2. The academics. The academic aspect of Gettysburg College has never disappointed me.

The faculty, staff, and administrators here are supportive, honest, and thoroughly giving of their time and effort in order to give you the best education you can ask for. I have been invited to a professor’s house for a group viewing of Tess of the d’Urbervilles, dog sat for another, hugged in congratulations of my Phi Beta Kappa induction by a professor with whom I only had the privilege of taking one class, and even been taken out to dinner by a science professor and her science professor husband. Professors in every department, thanks to the liberal arts requirements that I have come to love after my four years here, have made me feel comfortable, reassured, and challenged.

More specifically I must thank my English professors who allowed me into already full classes, allowed me to invite myself into the honors thesis program and write a thesis on a topic that was significantly outside those of my peers (if anyone is interested in reading 61 exciting pages about gender and language, all the honors theses are kept in the English department…), and now have given me the honor of carrying the department banner at Commencement.
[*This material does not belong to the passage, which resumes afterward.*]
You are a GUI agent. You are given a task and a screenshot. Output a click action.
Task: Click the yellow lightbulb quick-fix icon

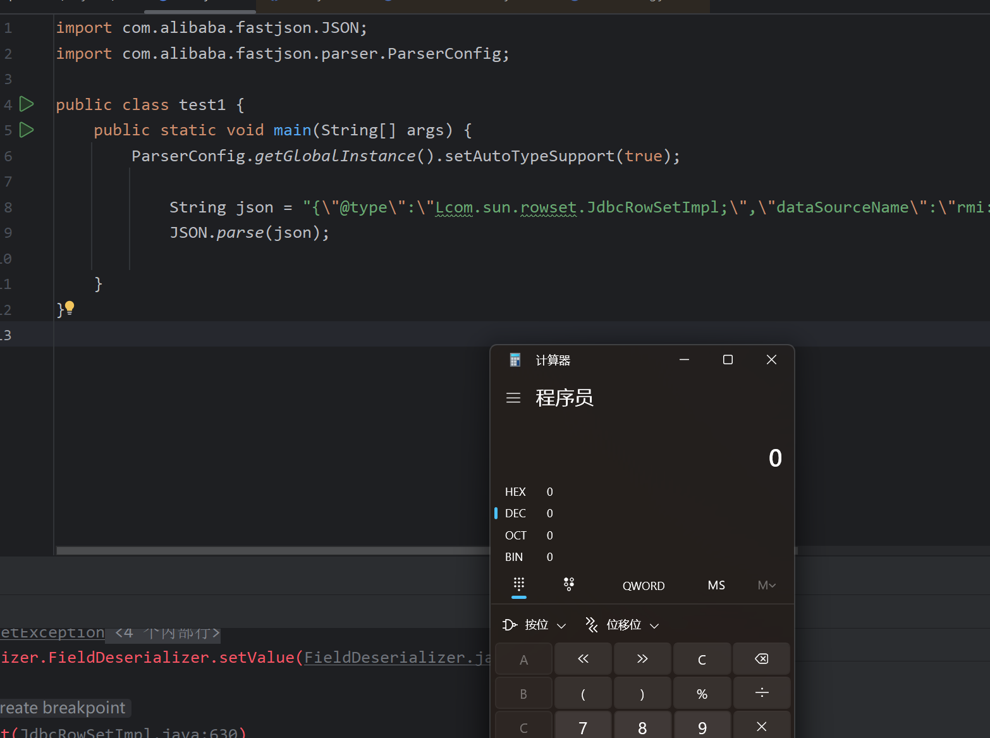70,307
I must also thank my education professors who mentored me through my admittedly narrow-minded views of education, allowed me to camp out in their offices even when they weren’t there, became role models of the kind of teacher I want to be, and helped me balance my course load to not only student teach in the fall but also have the possibility of graduating a semester early.

Graduating a semester early was the solution I had reached after I realized it was too late to transfer like I had thought about doing for multiple semesters. If I could no longer leave the school and go elsewhere, I could at least get out as quickly as possible. But, clearly, I am still here. I have The Gettysburgian, The Mercury, the professors who teach such interesting classes that I couldn’t pass up a semester of electives, and the reassurance and support of my incredible family and friends to thank. Despite the challenges of my first few years, I have met people who truly appreciate and love me for who I am. They accept my flaws and allow me to vent my significant amount of frustration, but, more importantly, they have never pressured me to be anything that I am not. They have reassured me that all of those tears had a purpose: I did not have to adapt myself to fit in but instead eventually found others who fit me.

So while the College still has its pros and cons, and I can be found on most days alternately crying, yelling, and laughing about the things I run into here, I have learned to appreciate everything it has given me.

To conclude, I urge all of you to remember that whether you play a sport or an instrument, run a fundraiser, lead a club, join Greek life, get straight As, earn one of those coveted intramural T-shirts; whether you sit in a professor’s home movie theater, have an independent study that meets at the Parrot, lay out on Stine Lake in the sun or under the stars, backpack through Appalachia or kayak off the coast, or teach a class of high school students about the election of 1868 using tug-of-war; whether you stand in the shadow of Mount Olympus in the Sanctuary of Dion, drive up the Eastern Coast of Australia and camp on the beach, or get lost and hitchhike in the Andes; if you still can’t remember your mailbox combination after four years, spot a girl eating breakfast cereal out of a red Solo cup on the way to class, or watch as one of the Gettysburg squirrels falls out of a tree…and onto someone’s head – you will have had the Gettysburg experience.

And particularly to students who find themselves struggling the way I had, be strong and constantly remind yourselves that everything will get better, there are other people out there who feel the same, and it is much better to wake up the morning of Commencement knowing you stayed true to yourself and have a few friends who love you for you than to have a million friends who love the person you pretended to be.

 

So when May 20 comes around, I know I’ll be crying once again (as will my dad since he will no longer be able to use me as an excuse to visit The Pub), but…

 

“Just when the caterpillar thought the world was over, it became a butterfly.”